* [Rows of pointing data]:
┌──

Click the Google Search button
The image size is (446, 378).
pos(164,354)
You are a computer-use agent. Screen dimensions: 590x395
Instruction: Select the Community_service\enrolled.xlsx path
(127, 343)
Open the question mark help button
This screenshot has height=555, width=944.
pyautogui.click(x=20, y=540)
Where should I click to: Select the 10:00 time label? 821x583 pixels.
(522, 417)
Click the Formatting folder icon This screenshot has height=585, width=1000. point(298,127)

└──
┌──

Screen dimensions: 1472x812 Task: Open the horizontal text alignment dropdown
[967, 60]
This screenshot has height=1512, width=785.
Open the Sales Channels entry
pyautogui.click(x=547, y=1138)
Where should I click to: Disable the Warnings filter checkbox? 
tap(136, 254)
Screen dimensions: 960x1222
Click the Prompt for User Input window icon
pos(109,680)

└──
┌──

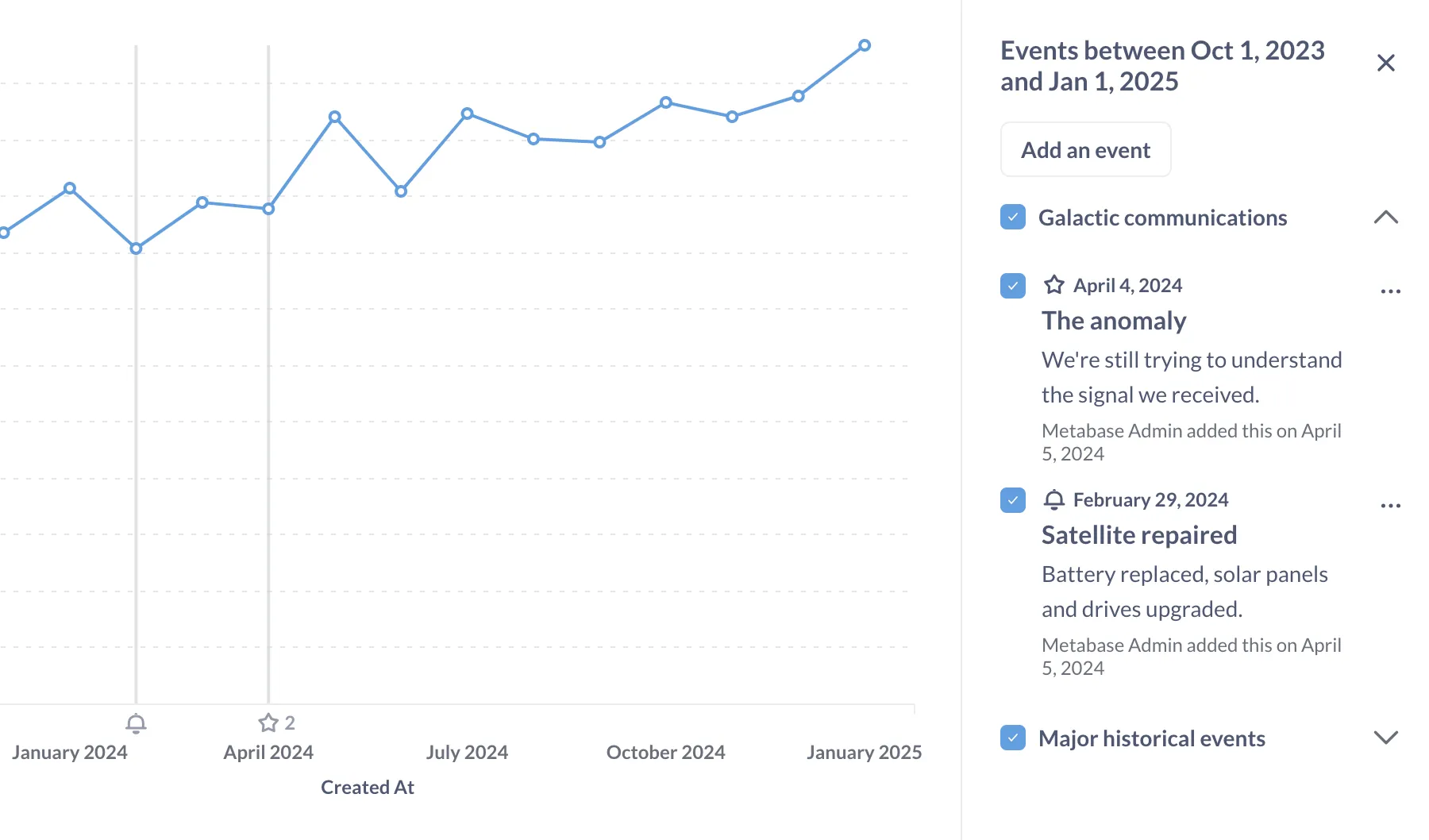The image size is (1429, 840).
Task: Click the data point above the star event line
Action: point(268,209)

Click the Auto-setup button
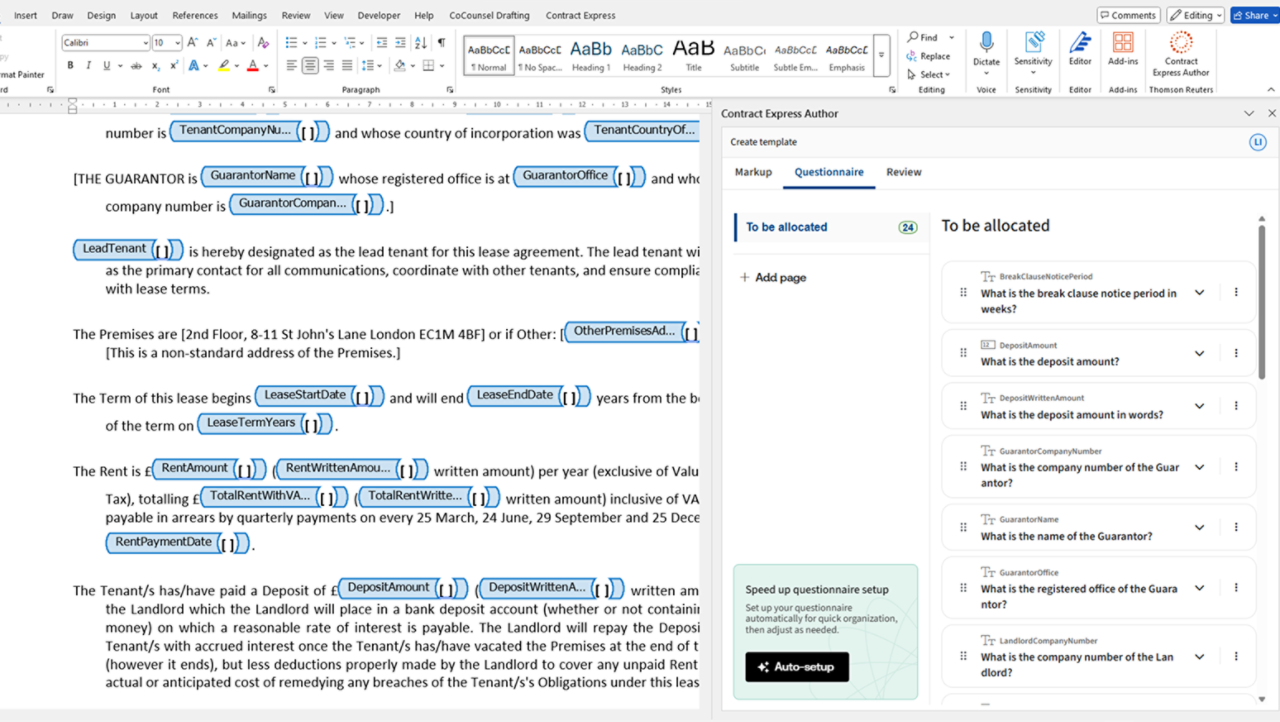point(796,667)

└──

Turn everything in the records from the line containing "Screen dimensions: 1472x812" down to the line containing "pos(109,680)" into a numbered list, leaving out any blank lines.

* [Solution]:
1. Screen dimensions: 1472x812 Task: Open the horizontal text alignment dropdown
2. [967, 60]
3. This screenshot has height=1512, width=785.
4. Open the Sales Channels entry
5. pyautogui.click(x=547, y=1138)
6. Where should I click to: Disable the Warnings filter checkbox? 
7. tap(136, 254)
8. Screen dimensions: 960x1222
9. Click the Prompt for User Input window icon
10. pos(109,680)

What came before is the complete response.